The formal dedication ceremony for the McKinley monument took place on Saturday, September 17, 1910, in Cooper Park. The event commenced at 2:30 PM and was presided over by Leopold Rauh, President of the Chamber of Commerce. The ceremony included a Divine Invocation by Rev. W. D. Hickey of St. Joseph's Church and a performance of "My Country, 'Tis of Thee" by a double male quartet.

Hundreds of spectators attended the dedication. Prominent speakers included Rev. M.B. Fuller, pastor of Grace Methodist Church; John Kirby Jr., head of the monument committee; and Mayor Edward Burkhart. Fuller's speech, "The Lessons of a Life and its Legacy to the American People," highlighted McKinley as an "illustrious example of a radiant consecrated personality" and a "man of peace" known for his promotion of reciprocity. Kirby emphasized Dayton's deep sorrow at McKinley's murder and stated that the statue would serve as a "constant reminder to our youth" of high accomplishment and the appreciation of a grateful people.

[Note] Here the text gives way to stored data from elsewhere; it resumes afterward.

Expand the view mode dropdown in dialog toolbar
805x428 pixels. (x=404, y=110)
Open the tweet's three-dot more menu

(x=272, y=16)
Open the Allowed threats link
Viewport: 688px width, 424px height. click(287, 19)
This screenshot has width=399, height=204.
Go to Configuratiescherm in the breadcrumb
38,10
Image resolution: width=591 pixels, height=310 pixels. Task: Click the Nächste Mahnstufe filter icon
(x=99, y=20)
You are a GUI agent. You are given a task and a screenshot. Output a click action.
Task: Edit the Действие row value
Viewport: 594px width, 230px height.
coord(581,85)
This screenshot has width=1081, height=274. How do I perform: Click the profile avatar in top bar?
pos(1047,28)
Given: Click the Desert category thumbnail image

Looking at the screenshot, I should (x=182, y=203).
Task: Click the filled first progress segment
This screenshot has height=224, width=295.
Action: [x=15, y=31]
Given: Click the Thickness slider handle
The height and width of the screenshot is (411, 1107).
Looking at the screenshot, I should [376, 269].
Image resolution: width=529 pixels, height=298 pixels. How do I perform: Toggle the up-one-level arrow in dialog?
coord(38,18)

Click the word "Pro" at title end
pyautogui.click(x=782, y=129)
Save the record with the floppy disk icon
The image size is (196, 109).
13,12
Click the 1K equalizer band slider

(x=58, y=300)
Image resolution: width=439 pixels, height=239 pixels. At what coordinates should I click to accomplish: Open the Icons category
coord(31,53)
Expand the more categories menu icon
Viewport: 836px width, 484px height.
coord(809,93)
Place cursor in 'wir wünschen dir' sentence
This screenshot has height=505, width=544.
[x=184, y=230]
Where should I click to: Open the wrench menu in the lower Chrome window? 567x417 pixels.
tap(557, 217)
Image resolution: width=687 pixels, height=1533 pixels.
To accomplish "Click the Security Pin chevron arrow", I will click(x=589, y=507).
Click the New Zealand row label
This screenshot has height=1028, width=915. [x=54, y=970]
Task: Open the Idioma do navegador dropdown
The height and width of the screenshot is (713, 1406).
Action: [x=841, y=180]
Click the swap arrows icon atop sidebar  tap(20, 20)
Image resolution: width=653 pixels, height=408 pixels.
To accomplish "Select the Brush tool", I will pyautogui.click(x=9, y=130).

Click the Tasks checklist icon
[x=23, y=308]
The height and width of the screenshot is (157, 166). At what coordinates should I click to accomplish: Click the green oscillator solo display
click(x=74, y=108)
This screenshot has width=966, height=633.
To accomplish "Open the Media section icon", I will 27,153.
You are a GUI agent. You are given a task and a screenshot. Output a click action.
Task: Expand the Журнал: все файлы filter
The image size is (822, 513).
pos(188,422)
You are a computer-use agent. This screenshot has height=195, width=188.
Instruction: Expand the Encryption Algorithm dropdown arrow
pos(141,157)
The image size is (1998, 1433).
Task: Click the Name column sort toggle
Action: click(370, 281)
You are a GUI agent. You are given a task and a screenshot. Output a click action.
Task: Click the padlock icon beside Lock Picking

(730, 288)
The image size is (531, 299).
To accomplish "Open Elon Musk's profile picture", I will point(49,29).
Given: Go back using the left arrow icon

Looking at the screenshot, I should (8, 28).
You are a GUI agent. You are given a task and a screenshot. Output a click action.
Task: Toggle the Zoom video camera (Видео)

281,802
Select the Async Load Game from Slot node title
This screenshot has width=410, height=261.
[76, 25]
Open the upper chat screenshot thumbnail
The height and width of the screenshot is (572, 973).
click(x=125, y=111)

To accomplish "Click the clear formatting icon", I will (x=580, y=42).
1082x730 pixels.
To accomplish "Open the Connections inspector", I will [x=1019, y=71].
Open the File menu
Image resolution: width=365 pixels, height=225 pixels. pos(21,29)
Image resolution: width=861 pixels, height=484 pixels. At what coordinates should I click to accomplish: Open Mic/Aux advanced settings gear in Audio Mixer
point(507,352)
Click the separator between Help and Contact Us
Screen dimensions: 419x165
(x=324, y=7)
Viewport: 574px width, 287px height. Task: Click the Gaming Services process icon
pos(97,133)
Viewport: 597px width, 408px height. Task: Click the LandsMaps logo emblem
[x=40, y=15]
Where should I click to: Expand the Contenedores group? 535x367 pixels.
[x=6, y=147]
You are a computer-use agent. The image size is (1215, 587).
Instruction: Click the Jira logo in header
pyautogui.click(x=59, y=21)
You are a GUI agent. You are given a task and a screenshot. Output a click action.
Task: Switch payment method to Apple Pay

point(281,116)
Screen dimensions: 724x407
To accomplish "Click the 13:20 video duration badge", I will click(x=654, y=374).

The prominent role of over 11,000 Dayton school children who contributed pennies to the fund was highlighted during the dedication.

A sealed copper box, approximately two feet square, containing the names of all contributors and other historical data, was placed within the concrete base of the memorial.

== Location and relocation ==
The statue's original placement was directly in front of the Third Street entrance to the Dayton Public Library, facing Third Street.

In 1961, the statue was moved to its current location in Cooper Park, behind the Dayton Metro Library's main branch. This relocation occurred during the construction of the existing library building. During the move, the contents of the copper box in the base were examined and then replaced.